» **THE PROBLEM**:
Rewrite the records below, changing every "width" to "breadth" and keeping everything else unchanged. Leave the pictures out of your answer.

*** SUPPLIED MATERIAL ***

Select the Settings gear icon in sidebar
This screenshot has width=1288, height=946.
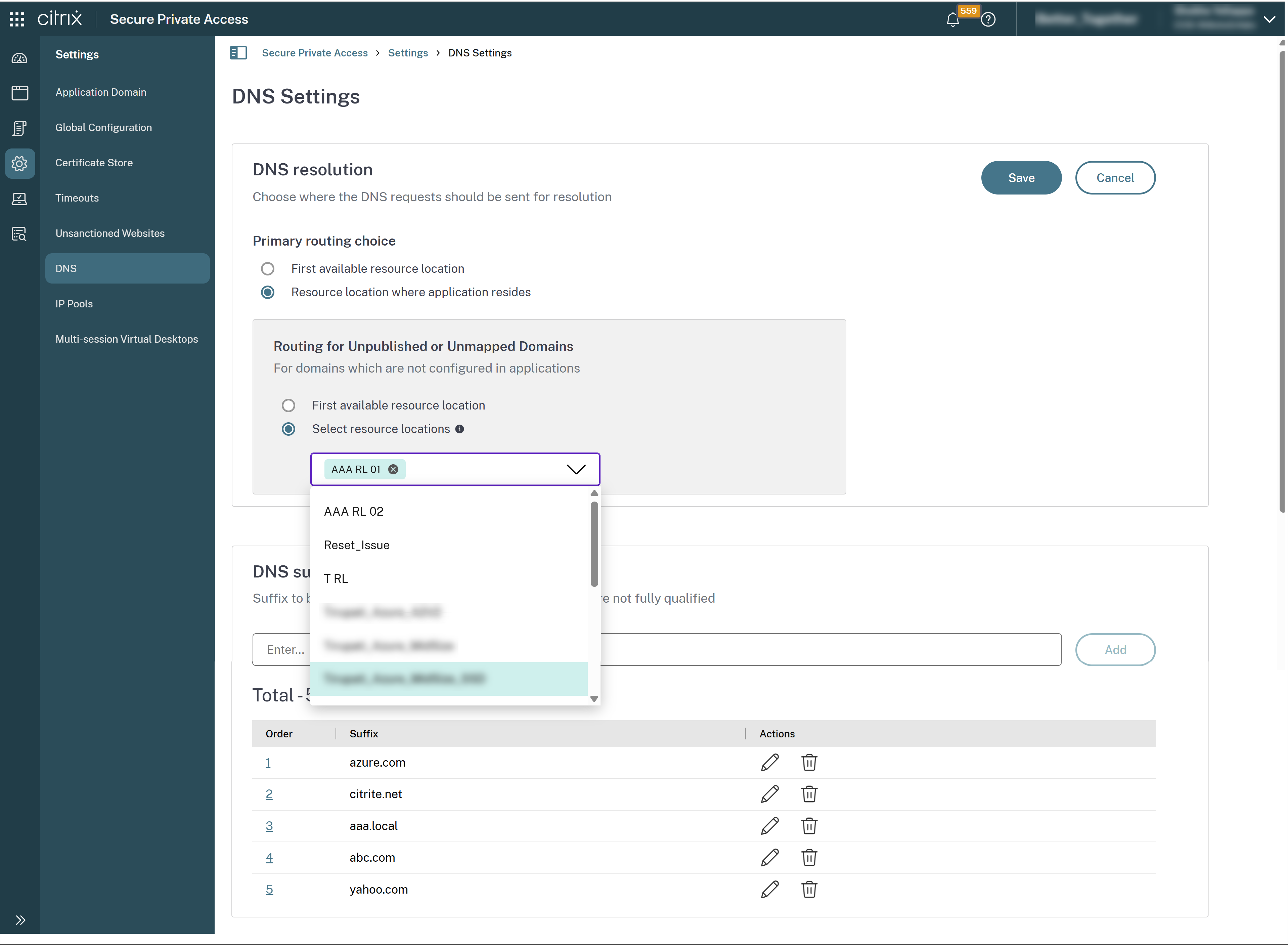(20, 163)
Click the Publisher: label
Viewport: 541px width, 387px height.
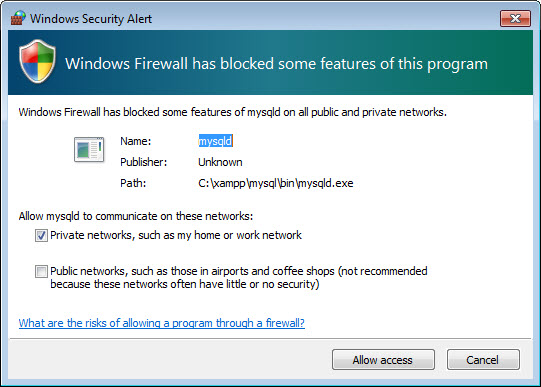[144, 162]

***

» **WRITTEN REPLY**:
Select the Settings gear icon in sidebar
This screenshot has breadth=1288, height=946.
(20, 163)
Click the Publisher: label
Viewport: 541px breadth, 387px height.
[144, 162]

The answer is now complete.